--- PAGE TEXT Enclosed Below ---

In a year like this one, it was only to be expected that those involved with getting this year’s U.S. Capitol Christmas Tree from western Colorado to Washington would face yet one more complication when it came to the question of when to cut it down.

Organizers ending up moving the planned cutting date up a day, holding the ceremonial removal from the Grand Mesa, Uncompahgre and Gunnison National Forests on Thursday rather than Friday because of the stormy weather in the forecast.

“It’s going to feel a lot more like Christmas (Friday) when the wind and snow comes in,” GMUG Supervisor Chad Stewart said during Thursday’s event as he explained the schedule change.

Thursday’s removal of an 55-foot-tall Engelmann spruce more than 80 years old from the national forest southwest of Montrose occurred without a hitch under blue skies and little wind.

Many of those who spoke before the tree’s cutting alluded to the unique year in which it will be presiding at the U.S. Capitol Building in Washington.

Dana Gardunio, district ranger for the Ouray Ranger District, said that Christmas is a time to come together, adding that “2020 has been one of the most challenging years many of us have experienced, so for me there’s no better time than now to have the opportunity to spread holiday joy and share the spirit of coming together here in Colorado with the rest of the nation.”

Jodi Massey with Choose Outdoors, a nonprofit that partnered in organizing this year’s tree project, said that “with so much uncertainty we actually wondered, could we even make this thing happen this year. And someone in our team calls said, ‘you can’t cancel Christmas,’ and that sort of set the tone for us the rest of the year. We tried to get really creative about coming up with ways to still make this happen,” she said.

She said everyone agreed that “in a year like any other, it’s more important than ever to create opportunities to bring us together around hope and joy.”

The pandemic resulted in a Capitol representative picking the tree virtually from a selection of candidate trees based on photos and video taken by GMUG officials, rather than based on an in-person visit as occurs in other years. Another pandemic concession was that the cutting ceremony couldn’t be open to the public. But people were able to watch it being livestreamed by the Forest Service on GMUG’s Facebook page.

Schoolchildren, artists and others also have created nearly 10,000 Colorado-themed ornaments that will decorate the Capitol tree and smaller companion trees that will decorate other buildings in Washington. And there will be opportunities to see the tree in area communities before it is trucked to Washington for a lighting ceremony outside the Capitol.

The annual Capitol tree has been selected over the years from Forest Service locations all over the country. The GMUG has the honor of providing it in the 50th year the agency has supplied the tree.

Participants at Thursday’s ceremony also noted the particularly divisive political year during which the GMUG tree is headed to the nation’s political capital. Stewart said he thinks the tree can be viewed as a symbol of unity and hope.

“After this election I think we could all use a little more unity and hope,” he said.

Said Montrose County Commissioner Keith Caddy, “I hope this tree in some small way will bring some unity to the people of this country, especially in Washington where things are all hectic and hateful and everybody there is just not getting along.”

He voiced the wish that people in the U.S. Senate, House of Representatives and White House might gather around the tree “and join in peace and harmony just for a few minutes, and I hope that’s what we can give to people in Washington.”

Seasoned Colorado loggers Perry Brandt and Harvey Gray sawed through the tree in just minutes, after which it remained suspended by a crane before being placed onto a truck trailer.

Brandt told those at the ceremony that it was a “real honor” for the two men who spent their entire careers working in the forestry industry to play a role in the Capitol tree project.

“I just can’t thank God enough for this special day that we have out here to cut the national Christmas tree,” he said.

--- End of Enclosed PAGE TEXT ---
--- PROVIDED DATA Enclosed Below ---

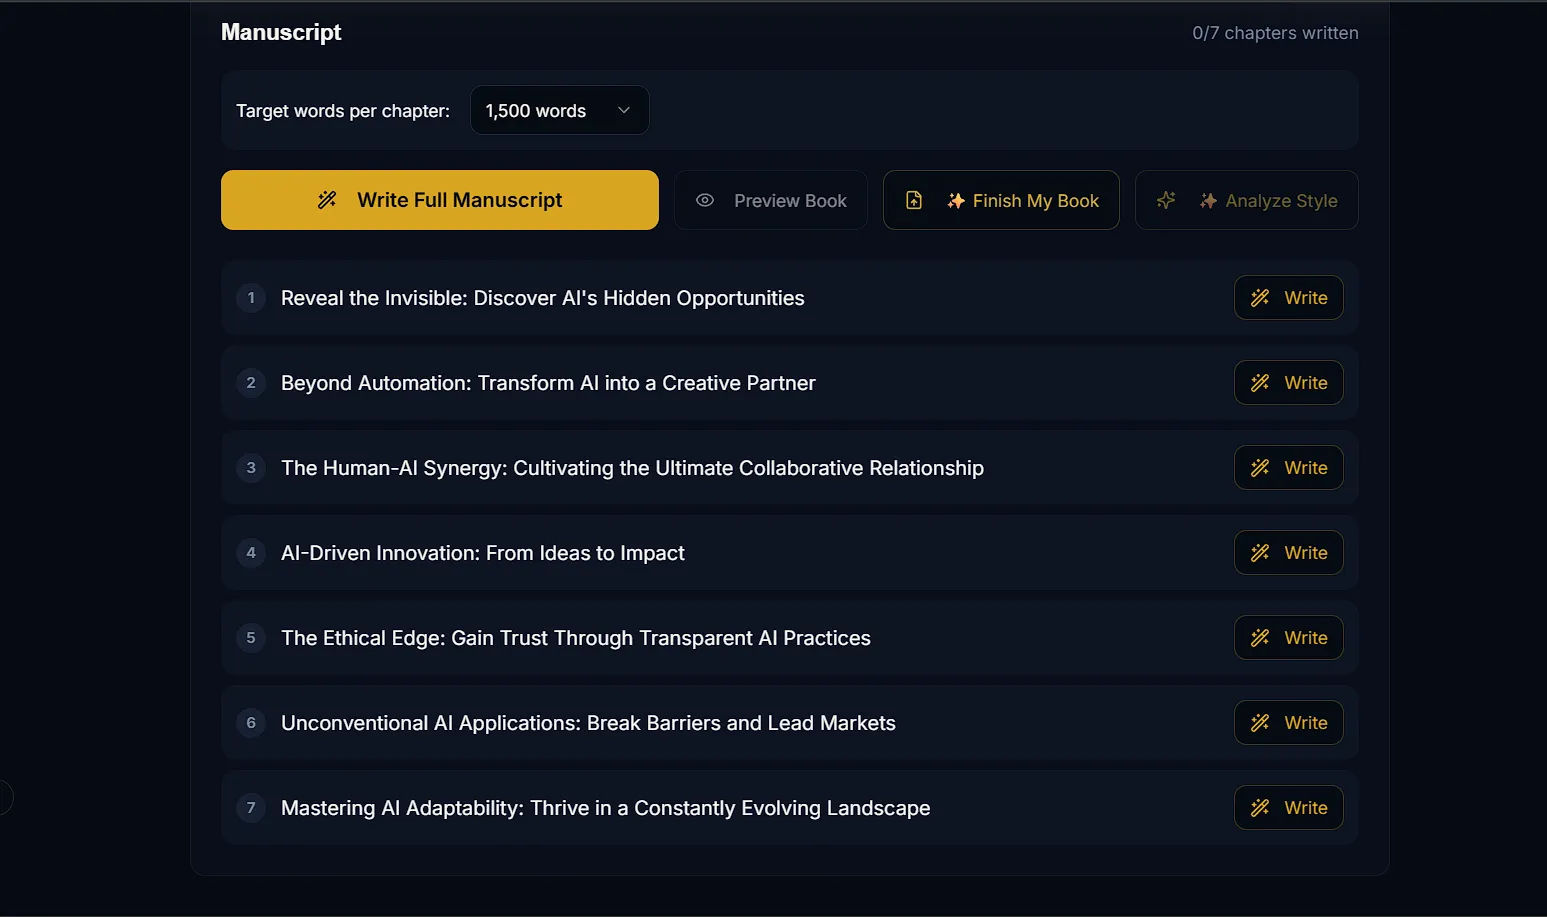Click the chapter number 7 badge
Viewport: 1547px width, 917px height.
click(251, 808)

--- End of Enclosed PROVIDED DATA ---

### EXERCISE REQUIREMENTS:
Reproduce the passage of the Capitol Christmas tree article above word for word, starting at "Said Montrose County" and ending at "Capitol tree project.".

### FINISHED EXERCISE:
Said Montrose County Commissioner Keith Caddy, “I hope this tree in some small way will bring some unity to the people of this country, especially in Washington where things are all hectic and hateful and everybody there is just not getting along.”

He voiced the wish that people in the U.S. Senate, House of Representatives and White House might gather around the tree “and join in peace and harmony just for a few minutes, and I hope that’s what we can give to people in Washington.”

Seasoned Colorado loggers Perry Brandt and Harvey Gray sawed through the tree in just minutes, after which it remained suspended by a crane before being placed onto a truck trailer.

Brandt told those at the ceremony that it was a “real honor” for the two men who spent their entire careers working in the forestry industry to play a role in the Capitol tree project.